Abstract

Intermittently powered systems represent a new class of batteryless devices that operate solely on energy harvested from their environment. Due to the unreliable nature of ambient energy sources, these devices experience frequent intervals of power loss, leading to sudden reboots. Tolerating such power supply disruptions require the ability to rapidly checkpoint/save system state when power loss is imminent and restore it at the start of the next power cycle to continue computations in a seamless manner. A typical microcontroller used in these systems consists of a fast nonvolatile SRAM and a nonvolatile Flash storage. Prior work has shown how emerging nonvolatile memory technologies such as STT-MRAM can improve the energy efficiency of these systems, either by using STT-MRAM as a drop-in replacement for Flash (henceforth referred to as the SRAM+STT-MRAM memory configuration) or using STT-MRAM as unified memory (henceforth referred to as the unified STT-MRAM memory configuration). However, both these configurations have significant drawbacks.
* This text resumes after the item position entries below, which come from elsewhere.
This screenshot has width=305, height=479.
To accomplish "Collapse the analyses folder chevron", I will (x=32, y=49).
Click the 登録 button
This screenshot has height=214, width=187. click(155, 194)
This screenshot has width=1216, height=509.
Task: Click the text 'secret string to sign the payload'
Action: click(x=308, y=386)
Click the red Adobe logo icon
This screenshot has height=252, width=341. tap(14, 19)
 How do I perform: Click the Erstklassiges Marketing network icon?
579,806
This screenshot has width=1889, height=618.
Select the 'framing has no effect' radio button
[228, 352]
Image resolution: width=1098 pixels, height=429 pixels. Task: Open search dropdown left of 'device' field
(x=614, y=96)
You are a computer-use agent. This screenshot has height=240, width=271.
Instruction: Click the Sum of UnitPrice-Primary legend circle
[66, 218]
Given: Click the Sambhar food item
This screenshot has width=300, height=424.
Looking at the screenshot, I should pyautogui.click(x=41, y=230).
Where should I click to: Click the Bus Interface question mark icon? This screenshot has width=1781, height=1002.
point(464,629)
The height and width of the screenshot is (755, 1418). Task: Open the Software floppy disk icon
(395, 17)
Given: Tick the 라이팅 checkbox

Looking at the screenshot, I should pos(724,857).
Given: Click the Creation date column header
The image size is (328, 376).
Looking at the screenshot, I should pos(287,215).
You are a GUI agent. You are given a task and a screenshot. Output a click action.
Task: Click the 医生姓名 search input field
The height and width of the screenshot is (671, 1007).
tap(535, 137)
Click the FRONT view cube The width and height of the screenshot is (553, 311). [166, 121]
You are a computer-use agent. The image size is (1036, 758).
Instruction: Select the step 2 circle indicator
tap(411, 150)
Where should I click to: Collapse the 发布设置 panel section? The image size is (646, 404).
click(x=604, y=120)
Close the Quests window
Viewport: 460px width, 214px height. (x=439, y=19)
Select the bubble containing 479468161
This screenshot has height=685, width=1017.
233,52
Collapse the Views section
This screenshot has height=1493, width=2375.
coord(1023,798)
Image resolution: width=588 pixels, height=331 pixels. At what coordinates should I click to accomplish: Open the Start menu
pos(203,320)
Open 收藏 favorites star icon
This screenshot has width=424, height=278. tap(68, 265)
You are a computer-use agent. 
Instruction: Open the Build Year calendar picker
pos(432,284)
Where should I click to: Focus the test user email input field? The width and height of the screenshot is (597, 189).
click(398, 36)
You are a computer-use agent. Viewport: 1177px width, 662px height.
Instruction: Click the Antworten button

Using the SRAM+STT-MRAM configuration leads to high checkpointing overhead due to the inefficient write operations of STT-MRAM whereas using the unified STT-MRAM configuration is inefficient due to executing every program instruction directly from STT-MRAM. This paper proposes a novel Spin Hall Effect-based nonvolatile-SRAM (SNVRAM) bit-cell that combines the nonvolatility of spin devices with the speed and energy efficiency of conventional 6T SRAM cells. We explore the use of the proposed SNVRAM to replace the SRAM in a transiently powered system to mitigate the drawbacks of the aforementioned memory configurations. Simulation results using a set of evaluation benchmarks demonstrate that the SNVRAM+STT-MRAM configuration leads to significant memory energy benefits of $2.6\times $ and $2.8\times $ on average, compared to the SRAM+STT-MRAM and unified STT-MRAM memory configurations, respectively.